Lamentable... pero más lamentable aún es que no se trata de un caso aislado  :Mad:

----------


## jasg555

> Lamentable... pero más lamentable aún es que no se trata de un caso aislado


 Efectivamente, en Madrid hay al menos 4 casos más. 2 en el Jarama, 1 en el Henares. Y otro ya sangrante en la Cañada Real Galiana, en donde no se puede construir bajo ningún concepto y se ha levantado un chabolerío que se ha convertido en el nuevo hipermercado de la droga.

Precisamente el otro día pasé por la Cañada adrede, por la costumbre de enseñar a mis hijos lo que ciertas práctica puede conllevar; y le fuí mostrando lo que era un "machaca", un "esclavo", un "aguador", un "chabolo", una "cunda", los "cunderos", etc... Y la verdad es que pasas un poco de miedo.

----------


## Salut

j0j0j0 menudas excursiones que les das a tus chiquillos... pero seguro que así te salen con la cabeza mejor amueblada que con aburridas charlas. 

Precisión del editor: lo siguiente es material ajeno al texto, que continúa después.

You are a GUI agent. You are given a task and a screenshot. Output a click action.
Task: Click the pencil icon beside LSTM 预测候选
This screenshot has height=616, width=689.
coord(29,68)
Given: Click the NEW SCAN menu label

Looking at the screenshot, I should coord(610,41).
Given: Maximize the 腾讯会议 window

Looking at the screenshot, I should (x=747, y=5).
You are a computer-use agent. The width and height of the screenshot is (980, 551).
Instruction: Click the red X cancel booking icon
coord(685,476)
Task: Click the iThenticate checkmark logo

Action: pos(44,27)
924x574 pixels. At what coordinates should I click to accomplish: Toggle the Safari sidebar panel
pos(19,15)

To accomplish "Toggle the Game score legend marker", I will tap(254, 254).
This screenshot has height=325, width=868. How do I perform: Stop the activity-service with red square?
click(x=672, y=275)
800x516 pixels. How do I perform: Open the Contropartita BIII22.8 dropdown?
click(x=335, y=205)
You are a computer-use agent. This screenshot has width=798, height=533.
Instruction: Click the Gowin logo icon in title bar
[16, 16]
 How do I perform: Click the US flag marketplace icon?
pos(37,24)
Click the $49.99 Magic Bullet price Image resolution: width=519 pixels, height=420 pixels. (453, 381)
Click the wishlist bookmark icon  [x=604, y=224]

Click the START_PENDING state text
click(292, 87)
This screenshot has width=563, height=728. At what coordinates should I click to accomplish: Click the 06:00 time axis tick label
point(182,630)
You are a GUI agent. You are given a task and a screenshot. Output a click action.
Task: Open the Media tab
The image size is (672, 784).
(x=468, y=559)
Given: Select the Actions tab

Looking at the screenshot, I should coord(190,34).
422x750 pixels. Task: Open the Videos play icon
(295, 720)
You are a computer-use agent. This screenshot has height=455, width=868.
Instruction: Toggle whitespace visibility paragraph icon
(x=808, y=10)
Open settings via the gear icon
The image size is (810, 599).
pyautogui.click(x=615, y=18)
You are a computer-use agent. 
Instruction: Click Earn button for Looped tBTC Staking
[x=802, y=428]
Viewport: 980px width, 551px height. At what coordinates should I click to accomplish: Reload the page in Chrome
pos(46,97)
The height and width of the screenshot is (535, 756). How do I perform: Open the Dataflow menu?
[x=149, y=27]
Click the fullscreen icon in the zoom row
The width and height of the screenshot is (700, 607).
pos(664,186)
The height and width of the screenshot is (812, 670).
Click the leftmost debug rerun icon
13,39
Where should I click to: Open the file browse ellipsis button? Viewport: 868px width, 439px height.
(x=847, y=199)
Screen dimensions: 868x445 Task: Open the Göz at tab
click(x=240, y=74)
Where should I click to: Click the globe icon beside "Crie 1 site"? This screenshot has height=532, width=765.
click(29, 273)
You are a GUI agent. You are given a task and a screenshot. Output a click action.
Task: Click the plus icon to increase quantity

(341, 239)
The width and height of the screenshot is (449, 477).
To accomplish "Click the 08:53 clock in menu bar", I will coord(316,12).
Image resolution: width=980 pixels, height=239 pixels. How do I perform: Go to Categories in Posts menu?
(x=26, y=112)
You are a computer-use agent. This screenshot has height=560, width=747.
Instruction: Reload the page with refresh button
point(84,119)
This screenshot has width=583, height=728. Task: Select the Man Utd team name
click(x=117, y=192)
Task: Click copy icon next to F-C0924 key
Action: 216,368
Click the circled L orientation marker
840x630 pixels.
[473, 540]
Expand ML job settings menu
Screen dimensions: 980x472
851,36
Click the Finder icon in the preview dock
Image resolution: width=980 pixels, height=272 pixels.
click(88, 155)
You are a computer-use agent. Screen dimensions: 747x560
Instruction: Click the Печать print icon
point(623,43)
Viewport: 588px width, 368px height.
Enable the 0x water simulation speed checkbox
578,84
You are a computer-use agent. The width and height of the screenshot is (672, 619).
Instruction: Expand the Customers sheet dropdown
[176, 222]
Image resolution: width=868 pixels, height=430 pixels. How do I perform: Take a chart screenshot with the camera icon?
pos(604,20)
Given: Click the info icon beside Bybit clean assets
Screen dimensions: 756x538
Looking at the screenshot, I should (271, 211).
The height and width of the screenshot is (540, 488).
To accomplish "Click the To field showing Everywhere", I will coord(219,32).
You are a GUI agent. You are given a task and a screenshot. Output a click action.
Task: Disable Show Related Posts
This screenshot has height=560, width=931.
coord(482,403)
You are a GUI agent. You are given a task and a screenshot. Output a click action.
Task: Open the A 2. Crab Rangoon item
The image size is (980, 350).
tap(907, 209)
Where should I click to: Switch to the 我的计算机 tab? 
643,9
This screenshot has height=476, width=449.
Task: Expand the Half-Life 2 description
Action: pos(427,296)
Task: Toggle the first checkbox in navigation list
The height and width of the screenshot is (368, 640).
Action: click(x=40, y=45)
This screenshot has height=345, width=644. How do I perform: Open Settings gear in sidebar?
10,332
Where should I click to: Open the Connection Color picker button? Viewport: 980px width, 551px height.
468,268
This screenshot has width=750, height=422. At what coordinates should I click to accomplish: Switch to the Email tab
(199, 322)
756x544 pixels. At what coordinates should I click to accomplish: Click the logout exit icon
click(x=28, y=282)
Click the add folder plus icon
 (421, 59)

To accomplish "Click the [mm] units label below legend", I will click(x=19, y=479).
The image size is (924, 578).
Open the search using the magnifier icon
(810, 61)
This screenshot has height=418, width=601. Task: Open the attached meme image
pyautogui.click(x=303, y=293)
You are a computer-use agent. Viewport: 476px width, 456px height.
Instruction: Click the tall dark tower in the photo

_"Una imagen vale más que mil palabras"_  :Smile:

----------


## jasg555

> j0j0j0 menudas excursiones que les das a tus chiquillos... pero seguro que así te salen con la cabeza mejor amueblada que con aburridas charlas. 
> 
> _"Una imagen vale más que mil palabras"_


 Te aseguro que la cara que sacan es para hacerles una foto :Big Grin:  :Big Grin:  :Big Grin:  :Big Grin: 

Pero te prometo que cuando tenga que darles algo de educación sexual, me quedo en la teórica, no les llevo al barrio chino :Big Grin:  :Big Grin:  :Big Grin:

----------